In article <1449@mdbs.UUCP> wsmith@mdbs.UUCP (Bill Smith) writes:
>] >Instructions range from 16-160 bits (this is probably
>] But his 160 bit estimate was conservative.  Here is an example
>] of a single instruction.  The number of bits in the instruction is 416.  And
>] there are instructions that are even longer than this one.
 
>]      mov @(@(@(@(a,r1),b,r2),c,r3),d,r4), @(@(@(@(a,r1),b,r2),c,r3),d,r4)
 
>What will happen when such an instructions crosses a page boundary and
>a page fault occurs?   Is there some trickery that must be written into
>the operating system to avoid thrashing when the instruction is restarted.

>I've heard that the VAX can have instructions that can be very long.  Do
>VAXEN need to be careful in this situation as well?


     The longest instruction on a VAX is 37 bytes (296 bits).  VAX instructions
     are 1 byte of opcode (there are a few 2 byte opcodes--mostly quadruple
     precision) followed by the operand specifier(s).  No instruction has
     more than 6 operands and the longest operand specifier is 6 bytes:


	       @789ABCDE(Rn)[Ri]    or   789ABCDE(Rn)[Ri]
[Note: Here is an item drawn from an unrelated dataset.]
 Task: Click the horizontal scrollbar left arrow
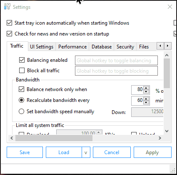(x=12, y=138)
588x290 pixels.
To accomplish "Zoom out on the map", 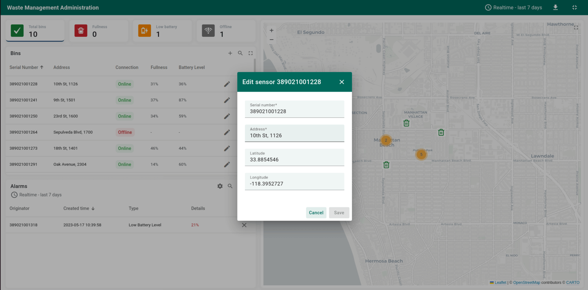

     It seems to me that the instruction (including operand specifiers) can
     be in at most 2 pages, and a "@displacement(Rn)[Rindex]" operand can
     reference 4 pages (2 references [address of operand & operand] * 2 pages
     [both happen to straddle a page boundary]) giving 2 + (6 * 4) = 26 pages
     which must be able to be in memory.

     I don't know of an special mechanism that would prevent one of the
     required pages from being selected as the victim to page-in one of
     the other required pages.  I suspect they rely on this being a low
     probability event (in the worst case an extra page-in [or so]).
     I also seem to recall some minimum number of in-memory pages for a
     process which I suspect must be somewhat above 26.


     John Hascall